The judgement in the Common Cause v. Union of India case states that withdrawing of treatment when it is known that the treatment has no purpose is different from not attending or treating the patient. Secondly, since the person has a right to die with dignity, the social stigma and beliefs, the oath of the doctors, and the individual guilt of the family comes secondary. Primacy is to be given to the patient’s fundamental right and it should be protected. If a patient is made to, or rather, forced to undergo pain and suffering when there is no hope of recovery, in order to fulfill his right to live with dignity, the meaning of dignity itself is lost due to the indignity of the patient has to go through.
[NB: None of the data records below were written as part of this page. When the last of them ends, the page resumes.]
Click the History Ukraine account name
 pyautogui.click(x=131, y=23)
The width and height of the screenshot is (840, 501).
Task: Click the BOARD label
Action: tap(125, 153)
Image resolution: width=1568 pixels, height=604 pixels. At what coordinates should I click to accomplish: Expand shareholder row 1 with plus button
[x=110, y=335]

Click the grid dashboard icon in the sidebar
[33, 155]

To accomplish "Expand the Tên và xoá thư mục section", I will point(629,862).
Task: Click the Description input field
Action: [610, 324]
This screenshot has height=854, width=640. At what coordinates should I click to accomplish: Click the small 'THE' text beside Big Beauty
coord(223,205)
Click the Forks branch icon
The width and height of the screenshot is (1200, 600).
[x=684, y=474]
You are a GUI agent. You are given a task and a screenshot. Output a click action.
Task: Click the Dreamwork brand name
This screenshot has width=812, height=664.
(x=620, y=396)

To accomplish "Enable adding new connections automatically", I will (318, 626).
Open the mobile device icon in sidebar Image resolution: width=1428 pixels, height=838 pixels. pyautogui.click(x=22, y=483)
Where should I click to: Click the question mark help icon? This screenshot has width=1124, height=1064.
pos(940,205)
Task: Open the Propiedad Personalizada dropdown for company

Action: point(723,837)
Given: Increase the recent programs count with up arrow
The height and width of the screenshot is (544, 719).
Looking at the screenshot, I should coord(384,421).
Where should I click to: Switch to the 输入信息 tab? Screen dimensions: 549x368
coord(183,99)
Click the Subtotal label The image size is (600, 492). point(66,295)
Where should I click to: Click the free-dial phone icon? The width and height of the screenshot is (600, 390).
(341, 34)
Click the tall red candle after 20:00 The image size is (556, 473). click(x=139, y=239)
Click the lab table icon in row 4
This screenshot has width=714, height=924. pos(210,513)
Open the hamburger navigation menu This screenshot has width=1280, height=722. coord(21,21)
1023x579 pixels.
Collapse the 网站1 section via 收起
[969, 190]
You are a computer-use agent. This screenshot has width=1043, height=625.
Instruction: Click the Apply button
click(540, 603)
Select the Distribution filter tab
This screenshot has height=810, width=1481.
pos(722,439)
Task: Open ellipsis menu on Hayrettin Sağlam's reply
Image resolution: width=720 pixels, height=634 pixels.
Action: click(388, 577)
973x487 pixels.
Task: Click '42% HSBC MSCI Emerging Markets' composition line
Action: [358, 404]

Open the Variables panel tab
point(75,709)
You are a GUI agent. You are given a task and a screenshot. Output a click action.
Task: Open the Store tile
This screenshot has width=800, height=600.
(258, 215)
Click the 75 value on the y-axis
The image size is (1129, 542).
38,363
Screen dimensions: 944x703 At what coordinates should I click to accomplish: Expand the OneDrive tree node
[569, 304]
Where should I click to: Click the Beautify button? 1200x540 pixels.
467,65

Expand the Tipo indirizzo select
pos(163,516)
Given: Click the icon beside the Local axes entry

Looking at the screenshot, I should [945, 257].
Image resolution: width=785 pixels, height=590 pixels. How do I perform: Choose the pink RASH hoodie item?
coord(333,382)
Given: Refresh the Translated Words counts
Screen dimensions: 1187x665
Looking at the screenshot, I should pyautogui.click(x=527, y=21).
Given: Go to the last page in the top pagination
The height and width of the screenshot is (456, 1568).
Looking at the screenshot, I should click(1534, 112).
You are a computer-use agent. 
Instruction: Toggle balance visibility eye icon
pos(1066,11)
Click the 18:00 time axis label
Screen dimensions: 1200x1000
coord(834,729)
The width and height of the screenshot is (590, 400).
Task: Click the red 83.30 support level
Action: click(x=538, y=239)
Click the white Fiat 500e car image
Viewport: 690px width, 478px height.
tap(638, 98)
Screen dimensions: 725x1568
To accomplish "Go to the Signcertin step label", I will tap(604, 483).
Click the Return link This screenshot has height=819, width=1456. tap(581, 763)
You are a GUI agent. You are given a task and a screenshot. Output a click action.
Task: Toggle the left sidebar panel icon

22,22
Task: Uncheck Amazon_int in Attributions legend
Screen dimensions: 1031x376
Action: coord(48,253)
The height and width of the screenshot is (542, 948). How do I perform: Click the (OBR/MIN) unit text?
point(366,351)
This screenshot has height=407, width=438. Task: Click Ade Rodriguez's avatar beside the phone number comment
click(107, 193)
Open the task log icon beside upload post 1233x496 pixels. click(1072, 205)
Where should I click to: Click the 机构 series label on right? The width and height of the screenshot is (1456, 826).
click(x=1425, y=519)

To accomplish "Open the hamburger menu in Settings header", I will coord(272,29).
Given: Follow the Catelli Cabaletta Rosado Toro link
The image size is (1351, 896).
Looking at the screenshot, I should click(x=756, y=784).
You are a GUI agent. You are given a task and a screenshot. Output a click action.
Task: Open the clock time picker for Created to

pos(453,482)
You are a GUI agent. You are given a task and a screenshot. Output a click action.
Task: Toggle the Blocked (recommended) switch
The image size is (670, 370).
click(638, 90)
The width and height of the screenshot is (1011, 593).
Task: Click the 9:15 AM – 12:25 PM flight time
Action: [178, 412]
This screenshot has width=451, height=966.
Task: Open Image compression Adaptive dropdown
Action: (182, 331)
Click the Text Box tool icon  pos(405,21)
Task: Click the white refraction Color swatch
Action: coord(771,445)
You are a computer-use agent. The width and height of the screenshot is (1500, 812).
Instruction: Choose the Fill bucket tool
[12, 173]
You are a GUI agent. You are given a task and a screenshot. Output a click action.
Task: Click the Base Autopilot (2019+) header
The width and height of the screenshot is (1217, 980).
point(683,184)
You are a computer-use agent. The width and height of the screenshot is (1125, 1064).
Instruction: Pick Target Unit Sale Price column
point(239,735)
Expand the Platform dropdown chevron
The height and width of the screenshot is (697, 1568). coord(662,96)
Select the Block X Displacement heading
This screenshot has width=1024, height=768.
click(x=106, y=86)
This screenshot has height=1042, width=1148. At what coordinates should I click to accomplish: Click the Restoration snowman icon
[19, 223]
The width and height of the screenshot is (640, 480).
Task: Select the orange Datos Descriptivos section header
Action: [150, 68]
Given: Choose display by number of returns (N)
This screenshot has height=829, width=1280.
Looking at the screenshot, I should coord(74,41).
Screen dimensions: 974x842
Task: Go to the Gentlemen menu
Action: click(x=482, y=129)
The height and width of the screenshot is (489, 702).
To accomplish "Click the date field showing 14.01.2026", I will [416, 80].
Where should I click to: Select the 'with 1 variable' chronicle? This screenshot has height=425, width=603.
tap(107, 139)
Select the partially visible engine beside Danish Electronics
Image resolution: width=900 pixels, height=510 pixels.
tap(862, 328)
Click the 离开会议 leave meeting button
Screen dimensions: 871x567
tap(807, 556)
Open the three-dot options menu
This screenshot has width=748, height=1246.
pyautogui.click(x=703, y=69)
To conclude, our judiciary has taken a great step to legalize Passive Euthanasia, but this should be governed very closely, and several precautions should be taken, so that people don’t misuse it. What starts as a measure to end the suffering of a terminally ill patient may end up terminating the lives of patients who aren’t even suffering excruciating pain, but keeping them alive becomes a burden for their family, or maybe life is terminated to use scarce medical resources somewhere else, where they are needed more. To prevent this from happening, appropriate criteria should be decided upon, and a patient wanting to terminate his life should be made subject to those criteria, so that the law is put to wise use.
References:  Gian Kaur v. State of Punjab, (1996) 2 SCC 648.  Aruna Ramchandra Shanbaug v. Union of India, (2011) 15 SCC 48.  Common Cause (a registered society) v. Union of India, (2018) 5 SCC 1.  Glanville Williams, Text Book of Criminal Law, Stevens & Sons, London, 1978, p236.  Supra note 3.